▸ **Exercise inputs**
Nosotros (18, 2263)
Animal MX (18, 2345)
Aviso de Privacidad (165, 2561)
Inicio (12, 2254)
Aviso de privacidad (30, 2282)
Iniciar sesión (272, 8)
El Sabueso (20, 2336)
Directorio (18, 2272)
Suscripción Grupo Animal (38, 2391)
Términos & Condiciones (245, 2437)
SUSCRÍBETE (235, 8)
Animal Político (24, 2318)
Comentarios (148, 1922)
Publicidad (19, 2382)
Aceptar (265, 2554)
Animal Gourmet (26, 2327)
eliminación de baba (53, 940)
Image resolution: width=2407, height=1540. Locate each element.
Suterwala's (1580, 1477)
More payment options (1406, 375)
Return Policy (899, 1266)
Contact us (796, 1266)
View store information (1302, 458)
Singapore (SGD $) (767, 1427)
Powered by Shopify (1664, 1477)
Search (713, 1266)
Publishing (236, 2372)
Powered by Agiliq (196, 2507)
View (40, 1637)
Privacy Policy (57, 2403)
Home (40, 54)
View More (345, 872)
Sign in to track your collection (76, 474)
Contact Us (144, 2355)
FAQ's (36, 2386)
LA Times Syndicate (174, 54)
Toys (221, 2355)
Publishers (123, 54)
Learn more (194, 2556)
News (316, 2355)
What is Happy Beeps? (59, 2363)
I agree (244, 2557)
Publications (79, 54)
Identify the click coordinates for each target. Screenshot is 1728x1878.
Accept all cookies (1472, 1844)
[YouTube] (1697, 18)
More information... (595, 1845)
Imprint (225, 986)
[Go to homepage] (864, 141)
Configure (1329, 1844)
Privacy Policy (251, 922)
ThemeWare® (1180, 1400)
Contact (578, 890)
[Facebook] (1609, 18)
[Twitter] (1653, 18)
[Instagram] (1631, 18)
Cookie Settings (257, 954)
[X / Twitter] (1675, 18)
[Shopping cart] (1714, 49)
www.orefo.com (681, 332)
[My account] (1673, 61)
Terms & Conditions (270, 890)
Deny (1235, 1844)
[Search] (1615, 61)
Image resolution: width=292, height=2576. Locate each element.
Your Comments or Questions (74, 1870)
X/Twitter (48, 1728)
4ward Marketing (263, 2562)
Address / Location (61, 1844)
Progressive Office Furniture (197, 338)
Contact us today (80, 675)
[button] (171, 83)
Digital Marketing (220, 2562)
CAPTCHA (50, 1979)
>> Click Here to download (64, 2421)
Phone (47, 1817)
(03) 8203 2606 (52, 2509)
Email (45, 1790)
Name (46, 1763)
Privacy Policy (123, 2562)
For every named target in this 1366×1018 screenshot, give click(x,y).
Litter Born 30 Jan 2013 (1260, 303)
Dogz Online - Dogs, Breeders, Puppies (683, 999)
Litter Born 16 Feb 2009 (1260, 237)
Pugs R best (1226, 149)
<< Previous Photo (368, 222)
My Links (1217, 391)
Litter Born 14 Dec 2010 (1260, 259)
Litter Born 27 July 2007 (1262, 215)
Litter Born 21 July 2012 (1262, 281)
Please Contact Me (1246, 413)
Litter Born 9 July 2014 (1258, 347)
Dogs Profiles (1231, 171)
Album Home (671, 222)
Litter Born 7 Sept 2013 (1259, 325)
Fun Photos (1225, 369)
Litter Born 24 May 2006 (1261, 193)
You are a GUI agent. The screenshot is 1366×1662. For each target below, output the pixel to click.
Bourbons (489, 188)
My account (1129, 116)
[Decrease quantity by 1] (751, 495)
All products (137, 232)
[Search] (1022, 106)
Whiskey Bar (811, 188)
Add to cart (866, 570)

▸ **Task brief**
Give all of the entries again, word for word.

▸ **The answer**
Nosotros (18, 2263)
Animal MX (18, 2345)
Aviso de Privacidad (165, 2561)
Inicio (12, 2254)
Aviso de privacidad (30, 2282)
Iniciar sesión (272, 8)
El Sabueso (20, 2336)
Directorio (18, 2272)
Suscripción Grupo Animal (38, 2391)
Términos & Condiciones (245, 2437)
SUSCRÍBETE (235, 8)
Animal Político (24, 2318)
Comentarios (148, 1922)
Publicidad (19, 2382)
Aceptar (265, 2554)
Animal Gourmet (26, 2327)
eliminación de baba (53, 940)
Image resolution: width=2407, height=1540. Locate each element.
Suterwala's (1580, 1477)
More payment options (1406, 375)
Return Policy (899, 1266)
Contact us (796, 1266)
View store information (1302, 458)
Singapore (SGD $) (767, 1427)
Powered by Shopify (1664, 1477)
Search (713, 1266)
Publishing (236, 2372)
Powered by Agiliq (196, 2507)
View (40, 1637)
Privacy Policy (57, 2403)
Home (40, 54)
View More (345, 872)
Sign in to track your collection (76, 474)
Contact Us (144, 2355)
FAQ's (36, 2386)
LA Times Syndicate (174, 54)
Toys (221, 2355)
Publishers (123, 54)
Learn more (194, 2556)
News (316, 2355)
What is Happy Beeps? (59, 2363)
I agree (244, 2557)
Publications (79, 54)
Identify the click coordinates for each target. Screenshot is 1728x1878.
Accept all cookies (1472, 1844)
[YouTube] (1697, 18)
More information... (595, 1845)
Imprint (225, 986)
[Go to homepage] (864, 141)
Configure (1329, 1844)
Privacy Policy (251, 922)
ThemeWare® (1180, 1400)
Contact (578, 890)
[Facebook] (1609, 18)
[Twitter] (1653, 18)
[Instagram] (1631, 18)
Cookie Settings (257, 954)
[X / Twitter] (1675, 18)
[Shopping cart] (1714, 49)
www.orefo.com (681, 332)
[My account] (1673, 61)
Terms & Conditions (270, 890)
Deny (1235, 1844)
[Search] (1615, 61)
Image resolution: width=292, height=2576. Locate each element.
Your Comments or Questions (74, 1870)
X/Twitter (48, 1728)
4ward Marketing (263, 2562)
Address / Location (61, 1844)
Progressive Office Furniture (197, 338)
Contact us today (80, 675)
[button] (171, 83)
Digital Marketing (220, 2562)
CAPTCHA (50, 1979)
>> Click Here to download (64, 2421)
Phone (47, 1817)
(03) 8203 2606 (52, 2509)
Email (45, 1790)
Name (46, 1763)
Privacy Policy (123, 2562)
For every named target in this 1366×1018 screenshot, give click(x,y).
Litter Born 30 Jan 2013 (1260, 303)
Dogz Online - Dogs, Breeders, Puppies (683, 999)
Litter Born 16 Feb 2009 (1260, 237)
Pugs R best (1226, 149)
<< Previous Photo (368, 222)
My Links (1217, 391)
Litter Born 14 Dec 2010 (1260, 259)
Litter Born 27 July 2007 (1262, 215)
Litter Born 21 July 2012 (1262, 281)
Please Contact Me (1246, 413)
Litter Born 9 July 2014 (1258, 347)
Dogs Profiles (1231, 171)
Album Home (671, 222)
Litter Born 7 Sept 2013 (1259, 325)
Fun Photos (1225, 369)
Litter Born 24 May 2006 (1261, 193)
You are a GUI agent. The screenshot is 1366×1662. For each target below, output the pixel to click.
Bourbons (489, 188)
My account (1129, 116)
[Decrease quantity by 1] (751, 495)
All products (137, 232)
[Search] (1022, 106)
Whiskey Bar (811, 188)
Add to cart (866, 570)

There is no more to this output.